I like to spray with a working pressure of 40 psi. This is more than enough to atomize the liquid without a great deal of over spray.
The first coat should be a wet tack coat followed by two more full coats. Be sure to allow the Jetflex to flash over (that is, to partially dry—to where it is tacky) before applying the next two coats. Normally Jetflex will be dry to touch in 10 minutes and fully cured overnight.
Vinyl edge
Once the panels were totally dry, it was time to install the vinyl window trim. This vinyl material comes in rolls and is available by the foot from Vantage Plane Plastics.
The vinyl has a short edge and a long edge. The long edge should be on the outside of the molding so when installed all you see is the small portion of the edge trim.

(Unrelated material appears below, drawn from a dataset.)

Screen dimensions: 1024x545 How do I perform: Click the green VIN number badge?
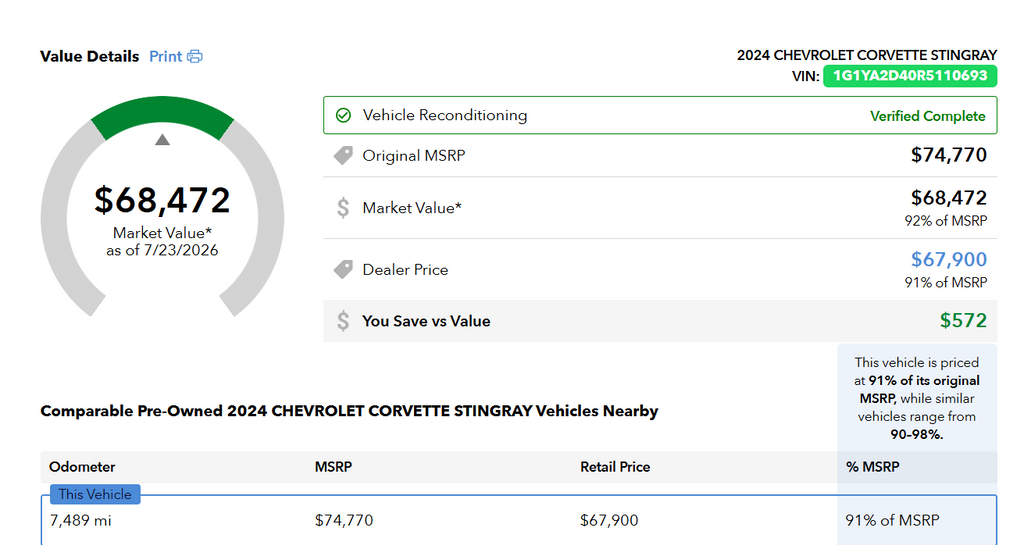tap(910, 76)
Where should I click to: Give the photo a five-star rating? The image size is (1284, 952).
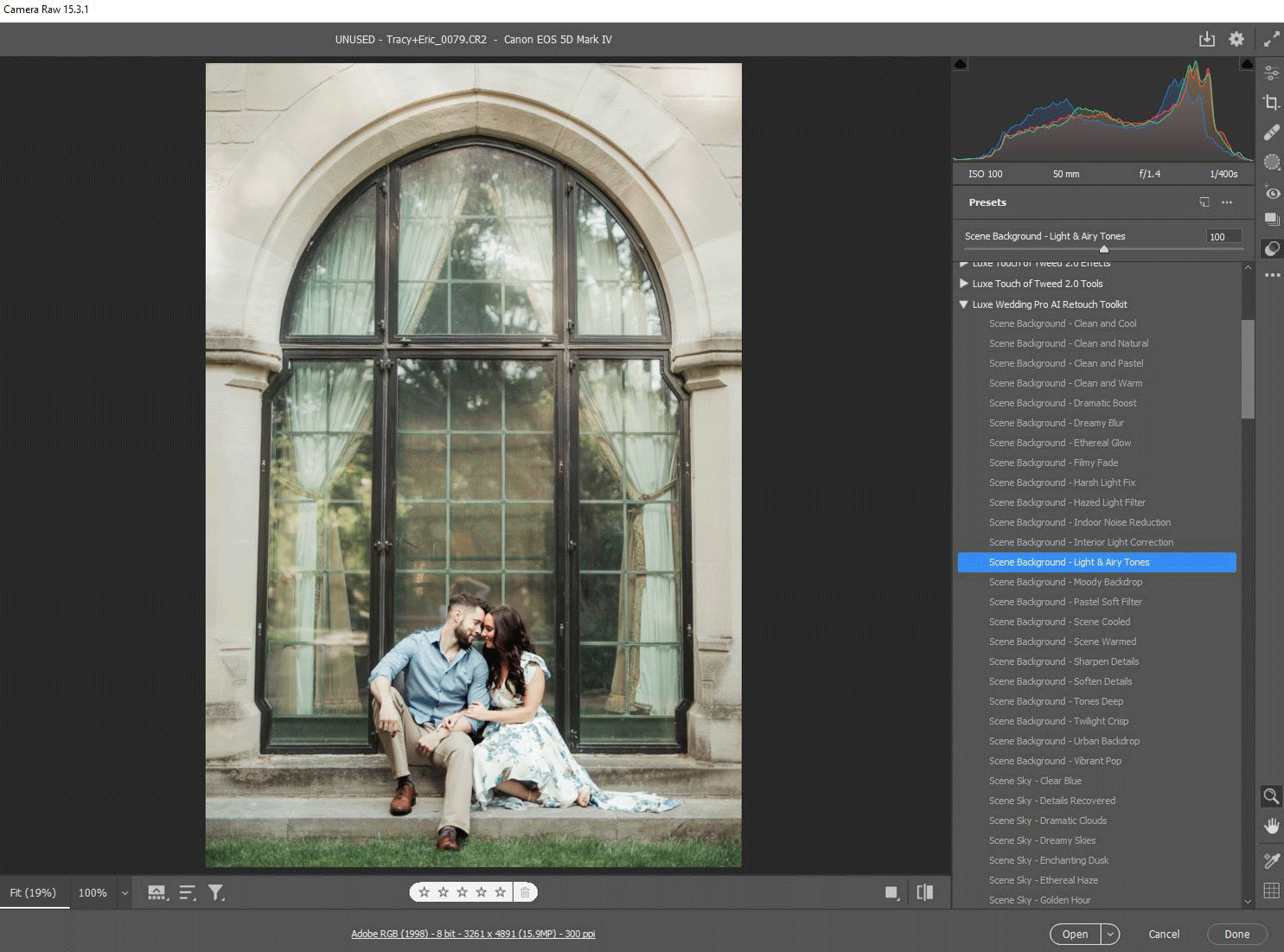pos(500,892)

After the edge trim is installed on the panels, I recommend you spot glue the edge using trim cement to make sure it doesn’t come loose over the years (pg. 46, bottom right).
Final installation
Once the panels were finished, it was time for the best part: the installation. After positioning the panels over each window, they need to be secured around the lower edge.
Many will use either #4 or # 6 PK screws for this task. I like to secure the lower edge of the plastic to the aluminum trim strip (provided with the plane) using 1/8-inch aluminum pop rivets (pg. 47). They are lightweight, easy to install and just as easy to remove (by drilling the head if needed). Another advantage with the pop rivets is they have a very thin head, which allows the finished lower side panels to fit tighter and closer.
When painted and installed, there is little that can be more rewarding than to look at new plastic interior parts (pg. 49). Except maybe to fly an aircraft with a brand-new interior!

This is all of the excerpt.